In sum, the decision tightens and clarifies the framework for analyzing ordinary residence when multiple jurisdictions may be involved.
4. Complex Concepts Simplified
Several intricate legal doctrines appear throughout the judgment, warranting plain-language clarification:
- Ordinary Residence: A factual, real-world assessment of where a person regularly lives. It looks to the continuity and settled nature of the minor’s presence at a location rather than the legal or notional domicile of the parents.
- Jurisdiction: The legal authority of a court to hear a case. Under Section 9(1) of the GWA, the relevant test is where the child was actually residing (physically and for a significant duration) when the guardianship petition was filed.
- Natural Guardianship: Under Section 6 of the HMGA, the father is the natural guardian of a minor child (and after him, the mother). However, for children below five, “custody” is ordinarily entrusted to the mother for welfare; it is not, by itself, conclusive of jurisdictional questions.
- Guardian and Wards Act, 1890 (GWA): The main law governing applications for guardianship of minors in India. Its guiding principle is the best interest and welfare of the child.
5. Conclusion
The High Court’s decision in SULBHI AND ORS v. BHAVNESH KUMAR firmly reaffirms the principle that the physical and factual abode of the child determines the correct forum for guardianship and custody proceedings.

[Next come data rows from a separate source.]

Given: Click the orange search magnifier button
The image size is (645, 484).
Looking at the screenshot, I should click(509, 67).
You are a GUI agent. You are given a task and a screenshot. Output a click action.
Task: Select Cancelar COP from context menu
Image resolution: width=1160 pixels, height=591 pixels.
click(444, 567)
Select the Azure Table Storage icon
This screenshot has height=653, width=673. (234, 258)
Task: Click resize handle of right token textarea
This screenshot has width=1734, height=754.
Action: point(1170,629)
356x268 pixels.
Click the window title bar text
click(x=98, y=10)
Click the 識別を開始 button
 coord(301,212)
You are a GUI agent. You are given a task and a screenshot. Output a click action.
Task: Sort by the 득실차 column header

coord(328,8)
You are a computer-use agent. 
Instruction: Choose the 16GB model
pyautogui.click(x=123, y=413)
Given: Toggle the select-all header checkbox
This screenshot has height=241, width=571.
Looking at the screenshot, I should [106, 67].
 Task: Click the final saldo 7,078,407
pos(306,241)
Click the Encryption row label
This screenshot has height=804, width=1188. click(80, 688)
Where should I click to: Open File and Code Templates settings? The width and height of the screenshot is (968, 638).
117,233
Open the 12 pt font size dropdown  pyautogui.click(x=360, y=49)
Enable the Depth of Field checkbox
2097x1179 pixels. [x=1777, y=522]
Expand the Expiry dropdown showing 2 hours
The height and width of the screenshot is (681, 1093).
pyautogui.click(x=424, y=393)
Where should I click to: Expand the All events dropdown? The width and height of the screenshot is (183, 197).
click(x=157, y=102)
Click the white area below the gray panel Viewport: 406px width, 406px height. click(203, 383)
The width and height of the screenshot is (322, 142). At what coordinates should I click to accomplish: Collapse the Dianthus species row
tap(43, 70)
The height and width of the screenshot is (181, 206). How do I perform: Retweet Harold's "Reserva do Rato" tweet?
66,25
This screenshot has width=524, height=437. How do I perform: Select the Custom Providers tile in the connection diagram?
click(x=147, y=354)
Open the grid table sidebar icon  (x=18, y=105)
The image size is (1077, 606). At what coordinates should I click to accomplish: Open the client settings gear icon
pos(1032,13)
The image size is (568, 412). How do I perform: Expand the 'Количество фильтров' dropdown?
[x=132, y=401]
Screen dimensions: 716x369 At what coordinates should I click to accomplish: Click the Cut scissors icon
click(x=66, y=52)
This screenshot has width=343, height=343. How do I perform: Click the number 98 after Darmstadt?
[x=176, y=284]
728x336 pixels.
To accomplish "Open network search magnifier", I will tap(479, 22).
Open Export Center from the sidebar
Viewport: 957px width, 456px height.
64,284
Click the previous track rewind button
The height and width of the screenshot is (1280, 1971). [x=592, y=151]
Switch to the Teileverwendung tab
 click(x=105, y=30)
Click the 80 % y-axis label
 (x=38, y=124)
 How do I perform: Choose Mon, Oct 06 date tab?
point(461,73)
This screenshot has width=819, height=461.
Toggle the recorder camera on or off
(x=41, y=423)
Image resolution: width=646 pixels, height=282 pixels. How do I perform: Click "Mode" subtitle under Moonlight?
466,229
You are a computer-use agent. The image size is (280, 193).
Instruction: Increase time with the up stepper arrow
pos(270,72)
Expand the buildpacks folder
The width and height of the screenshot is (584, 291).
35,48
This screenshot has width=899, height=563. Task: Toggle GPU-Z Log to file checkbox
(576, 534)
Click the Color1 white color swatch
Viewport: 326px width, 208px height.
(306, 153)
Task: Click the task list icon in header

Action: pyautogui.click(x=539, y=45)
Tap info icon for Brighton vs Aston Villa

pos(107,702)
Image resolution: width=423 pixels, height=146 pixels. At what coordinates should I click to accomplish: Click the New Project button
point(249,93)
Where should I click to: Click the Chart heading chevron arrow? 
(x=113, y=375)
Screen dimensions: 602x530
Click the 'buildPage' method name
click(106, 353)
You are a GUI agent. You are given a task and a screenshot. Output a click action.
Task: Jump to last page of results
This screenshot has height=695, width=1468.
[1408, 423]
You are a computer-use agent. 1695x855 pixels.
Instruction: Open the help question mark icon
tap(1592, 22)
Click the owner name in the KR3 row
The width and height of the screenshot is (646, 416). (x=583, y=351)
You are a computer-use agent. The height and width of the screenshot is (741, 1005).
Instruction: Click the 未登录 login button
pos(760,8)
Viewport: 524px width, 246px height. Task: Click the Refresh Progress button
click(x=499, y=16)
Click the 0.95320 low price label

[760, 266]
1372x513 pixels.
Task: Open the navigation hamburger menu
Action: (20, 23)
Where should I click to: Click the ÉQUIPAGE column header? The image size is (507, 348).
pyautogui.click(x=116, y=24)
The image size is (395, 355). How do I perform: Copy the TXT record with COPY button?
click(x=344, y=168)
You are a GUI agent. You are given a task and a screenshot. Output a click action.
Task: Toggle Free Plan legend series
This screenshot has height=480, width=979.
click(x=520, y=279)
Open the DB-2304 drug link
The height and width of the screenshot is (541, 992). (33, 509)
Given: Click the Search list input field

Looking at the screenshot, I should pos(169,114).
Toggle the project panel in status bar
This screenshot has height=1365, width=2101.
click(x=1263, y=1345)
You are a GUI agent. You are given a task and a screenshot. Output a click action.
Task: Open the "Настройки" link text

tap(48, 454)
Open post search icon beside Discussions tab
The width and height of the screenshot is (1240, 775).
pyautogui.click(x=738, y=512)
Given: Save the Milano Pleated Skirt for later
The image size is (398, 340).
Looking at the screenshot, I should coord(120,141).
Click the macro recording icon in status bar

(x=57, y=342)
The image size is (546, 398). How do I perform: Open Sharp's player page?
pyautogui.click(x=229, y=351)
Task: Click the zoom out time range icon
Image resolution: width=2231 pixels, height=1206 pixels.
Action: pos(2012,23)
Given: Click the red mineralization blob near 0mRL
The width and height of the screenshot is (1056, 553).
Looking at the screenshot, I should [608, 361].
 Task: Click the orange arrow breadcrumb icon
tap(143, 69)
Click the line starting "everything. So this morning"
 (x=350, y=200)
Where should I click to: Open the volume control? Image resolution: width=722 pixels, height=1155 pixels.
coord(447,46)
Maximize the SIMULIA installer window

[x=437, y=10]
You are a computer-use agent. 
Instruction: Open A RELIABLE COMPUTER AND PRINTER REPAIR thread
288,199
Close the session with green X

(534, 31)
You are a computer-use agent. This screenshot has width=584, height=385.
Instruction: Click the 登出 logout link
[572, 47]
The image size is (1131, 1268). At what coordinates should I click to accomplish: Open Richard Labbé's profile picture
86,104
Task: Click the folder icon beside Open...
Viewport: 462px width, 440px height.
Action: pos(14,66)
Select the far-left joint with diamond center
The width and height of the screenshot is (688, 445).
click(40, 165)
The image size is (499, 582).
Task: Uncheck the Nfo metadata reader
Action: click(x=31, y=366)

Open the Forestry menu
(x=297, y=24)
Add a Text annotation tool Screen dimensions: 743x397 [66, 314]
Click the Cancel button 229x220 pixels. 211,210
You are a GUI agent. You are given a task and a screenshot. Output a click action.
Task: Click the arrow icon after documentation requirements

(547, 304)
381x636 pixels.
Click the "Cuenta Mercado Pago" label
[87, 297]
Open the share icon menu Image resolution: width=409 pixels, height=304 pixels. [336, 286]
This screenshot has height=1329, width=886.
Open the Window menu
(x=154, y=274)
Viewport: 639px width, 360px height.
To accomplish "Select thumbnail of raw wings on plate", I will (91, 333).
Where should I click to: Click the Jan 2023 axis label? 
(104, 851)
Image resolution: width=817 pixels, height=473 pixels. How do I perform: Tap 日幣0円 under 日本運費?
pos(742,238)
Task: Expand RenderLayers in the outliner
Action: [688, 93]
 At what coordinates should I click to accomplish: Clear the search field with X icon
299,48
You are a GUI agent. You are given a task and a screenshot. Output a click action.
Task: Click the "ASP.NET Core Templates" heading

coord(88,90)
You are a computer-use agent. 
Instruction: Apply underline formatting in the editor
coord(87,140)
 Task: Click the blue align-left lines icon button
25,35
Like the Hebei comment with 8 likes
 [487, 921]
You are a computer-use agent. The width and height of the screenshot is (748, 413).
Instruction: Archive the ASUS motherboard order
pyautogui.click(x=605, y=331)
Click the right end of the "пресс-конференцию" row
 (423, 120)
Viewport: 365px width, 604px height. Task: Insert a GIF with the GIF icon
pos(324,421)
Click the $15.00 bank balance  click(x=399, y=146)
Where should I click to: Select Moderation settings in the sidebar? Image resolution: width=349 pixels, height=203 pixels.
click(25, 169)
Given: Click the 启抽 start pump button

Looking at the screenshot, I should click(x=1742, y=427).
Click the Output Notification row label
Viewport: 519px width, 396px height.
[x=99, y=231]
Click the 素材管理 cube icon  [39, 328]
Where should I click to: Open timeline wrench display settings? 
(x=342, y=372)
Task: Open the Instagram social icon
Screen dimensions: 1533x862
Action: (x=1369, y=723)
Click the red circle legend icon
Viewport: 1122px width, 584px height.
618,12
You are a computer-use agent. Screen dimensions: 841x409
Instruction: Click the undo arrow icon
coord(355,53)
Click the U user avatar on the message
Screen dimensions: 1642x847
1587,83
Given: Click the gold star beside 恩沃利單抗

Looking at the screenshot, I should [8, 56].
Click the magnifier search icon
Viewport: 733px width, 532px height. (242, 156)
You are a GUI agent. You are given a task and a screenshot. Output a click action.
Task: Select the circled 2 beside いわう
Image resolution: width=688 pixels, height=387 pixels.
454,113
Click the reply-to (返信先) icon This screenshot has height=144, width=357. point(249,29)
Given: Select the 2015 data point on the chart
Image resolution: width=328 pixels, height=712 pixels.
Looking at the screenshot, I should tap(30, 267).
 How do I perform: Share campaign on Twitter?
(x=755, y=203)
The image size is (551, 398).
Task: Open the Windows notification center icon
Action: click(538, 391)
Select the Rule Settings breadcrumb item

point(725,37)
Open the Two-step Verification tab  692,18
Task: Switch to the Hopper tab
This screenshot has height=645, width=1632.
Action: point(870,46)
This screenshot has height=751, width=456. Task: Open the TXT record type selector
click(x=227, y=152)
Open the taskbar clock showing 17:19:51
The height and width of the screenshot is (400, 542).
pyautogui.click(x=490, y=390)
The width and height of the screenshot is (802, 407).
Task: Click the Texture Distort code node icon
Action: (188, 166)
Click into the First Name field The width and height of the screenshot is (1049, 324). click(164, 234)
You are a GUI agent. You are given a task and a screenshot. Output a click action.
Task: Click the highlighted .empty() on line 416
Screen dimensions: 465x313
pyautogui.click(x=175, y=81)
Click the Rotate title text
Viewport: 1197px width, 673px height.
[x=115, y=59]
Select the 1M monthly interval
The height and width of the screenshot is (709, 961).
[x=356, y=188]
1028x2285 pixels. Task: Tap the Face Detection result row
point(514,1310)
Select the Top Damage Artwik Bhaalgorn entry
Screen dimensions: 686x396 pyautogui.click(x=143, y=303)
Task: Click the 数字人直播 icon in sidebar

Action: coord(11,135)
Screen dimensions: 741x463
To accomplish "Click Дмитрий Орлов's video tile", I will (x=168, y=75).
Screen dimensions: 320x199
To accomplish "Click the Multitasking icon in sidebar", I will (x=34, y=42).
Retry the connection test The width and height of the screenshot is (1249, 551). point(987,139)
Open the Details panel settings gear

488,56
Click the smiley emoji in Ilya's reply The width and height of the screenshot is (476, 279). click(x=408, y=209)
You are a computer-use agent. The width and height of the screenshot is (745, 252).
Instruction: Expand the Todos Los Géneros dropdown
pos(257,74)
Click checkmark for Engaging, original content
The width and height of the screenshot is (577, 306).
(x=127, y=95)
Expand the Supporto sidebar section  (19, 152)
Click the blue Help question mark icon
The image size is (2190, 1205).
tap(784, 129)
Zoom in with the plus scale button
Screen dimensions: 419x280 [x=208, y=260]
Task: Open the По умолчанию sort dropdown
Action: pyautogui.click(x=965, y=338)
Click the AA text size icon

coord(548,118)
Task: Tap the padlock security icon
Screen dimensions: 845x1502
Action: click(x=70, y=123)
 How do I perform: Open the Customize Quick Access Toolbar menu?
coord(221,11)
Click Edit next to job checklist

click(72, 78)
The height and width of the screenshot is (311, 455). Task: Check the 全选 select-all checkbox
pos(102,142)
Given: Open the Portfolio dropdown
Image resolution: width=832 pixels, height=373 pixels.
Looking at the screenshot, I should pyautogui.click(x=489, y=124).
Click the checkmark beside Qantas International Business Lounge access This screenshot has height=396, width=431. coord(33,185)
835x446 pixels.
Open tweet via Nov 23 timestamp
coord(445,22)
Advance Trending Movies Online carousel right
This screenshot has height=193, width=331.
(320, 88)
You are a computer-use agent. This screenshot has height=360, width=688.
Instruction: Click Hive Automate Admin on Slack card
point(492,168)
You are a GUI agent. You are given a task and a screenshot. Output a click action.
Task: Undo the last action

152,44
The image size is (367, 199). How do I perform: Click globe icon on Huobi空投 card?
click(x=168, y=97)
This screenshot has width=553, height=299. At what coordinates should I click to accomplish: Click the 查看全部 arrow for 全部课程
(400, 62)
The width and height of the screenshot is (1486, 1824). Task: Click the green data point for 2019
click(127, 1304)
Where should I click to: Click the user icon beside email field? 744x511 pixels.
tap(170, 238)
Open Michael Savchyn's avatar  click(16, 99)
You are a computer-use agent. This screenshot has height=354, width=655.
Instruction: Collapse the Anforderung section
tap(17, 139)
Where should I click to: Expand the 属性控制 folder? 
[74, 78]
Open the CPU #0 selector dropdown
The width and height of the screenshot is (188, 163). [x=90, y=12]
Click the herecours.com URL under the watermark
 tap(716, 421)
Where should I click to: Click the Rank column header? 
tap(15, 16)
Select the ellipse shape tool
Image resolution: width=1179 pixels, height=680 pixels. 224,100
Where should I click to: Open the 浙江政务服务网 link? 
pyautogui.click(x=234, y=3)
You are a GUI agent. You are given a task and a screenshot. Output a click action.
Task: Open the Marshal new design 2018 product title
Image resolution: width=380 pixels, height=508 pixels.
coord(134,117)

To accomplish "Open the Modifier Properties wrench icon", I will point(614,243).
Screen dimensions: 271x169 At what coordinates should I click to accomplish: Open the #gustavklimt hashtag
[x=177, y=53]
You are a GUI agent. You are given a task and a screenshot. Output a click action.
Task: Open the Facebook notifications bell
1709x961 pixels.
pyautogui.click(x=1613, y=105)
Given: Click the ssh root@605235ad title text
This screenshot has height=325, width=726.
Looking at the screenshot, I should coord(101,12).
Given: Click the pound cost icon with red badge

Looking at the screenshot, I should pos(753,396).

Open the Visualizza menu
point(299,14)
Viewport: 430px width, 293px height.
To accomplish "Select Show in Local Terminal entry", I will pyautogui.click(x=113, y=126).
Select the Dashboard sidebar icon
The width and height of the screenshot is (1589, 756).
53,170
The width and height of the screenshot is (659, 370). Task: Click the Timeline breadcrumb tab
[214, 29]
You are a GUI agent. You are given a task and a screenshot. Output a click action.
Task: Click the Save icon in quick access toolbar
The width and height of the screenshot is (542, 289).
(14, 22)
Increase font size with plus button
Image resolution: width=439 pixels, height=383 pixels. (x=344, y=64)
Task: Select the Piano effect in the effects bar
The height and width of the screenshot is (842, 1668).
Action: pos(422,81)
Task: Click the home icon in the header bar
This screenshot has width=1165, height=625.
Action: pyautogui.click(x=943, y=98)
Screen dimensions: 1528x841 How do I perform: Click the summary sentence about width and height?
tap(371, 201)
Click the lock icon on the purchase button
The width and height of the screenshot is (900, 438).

By ruling that a child’s “ordinary residence” cannot be assumed to be that of the mother simply because the child is below the age of five, the Court clarifies that a meaningful factual inquiry is required whenever “ordinary residence” is in dispute.
This judgment significantly enriches jurisprudence under the Guardians and Wards Act, 1890. It underscores that statutory interpretations must keep the welfare of minors in focus, while remaining consistent with the plain meaning of Section 9. Going forward, courts and parties involved in child custody matters will need to present and evaluate evidence on where the child is actually living or studying, and how long that arrangement has been in place. This thoughtful reaffirmation of the law ensures that the child’s reality remains paramount in guardianship disputes.